**Description of the task:** No pictures, no extra lines: copy exactly from the line with "Open the Privacy Policy link" through the end of the entries.

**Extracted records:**
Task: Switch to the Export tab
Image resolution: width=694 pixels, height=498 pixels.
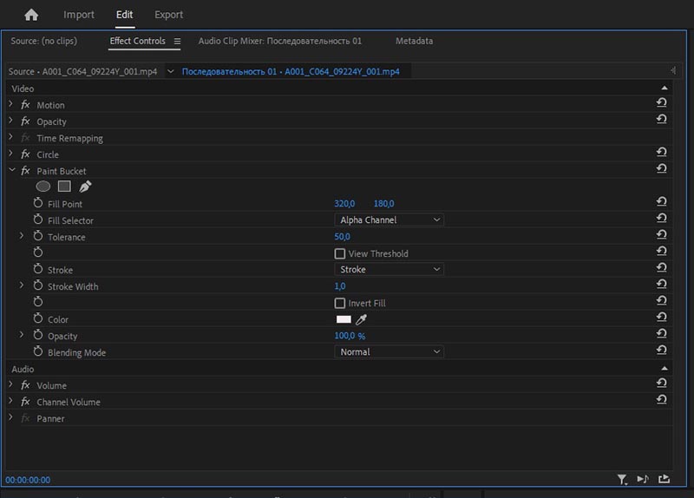Action: point(168,15)

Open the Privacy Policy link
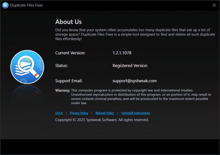point(79,113)
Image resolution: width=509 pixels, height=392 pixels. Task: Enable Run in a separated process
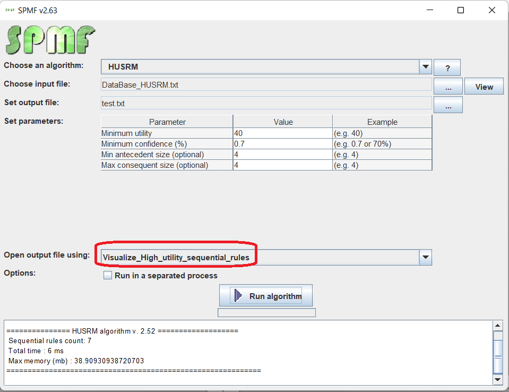click(x=108, y=276)
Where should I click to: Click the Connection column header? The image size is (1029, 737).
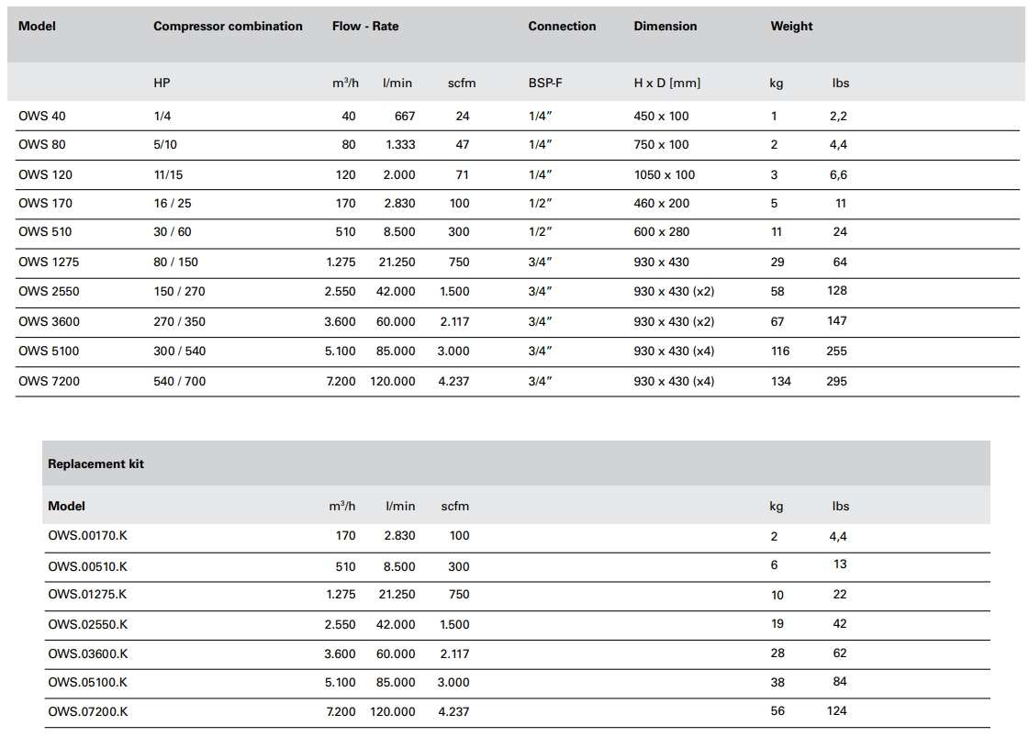click(562, 27)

**Answer to the exercise:**
Open the Privacy Policy link
point(79,113)
Image resolution: width=509 pixels, height=392 pixels. Task: Enable Run in a separated process
click(x=108, y=276)
Where should I click to: Click the Connection column header? The image size is (1029, 737).
click(562, 27)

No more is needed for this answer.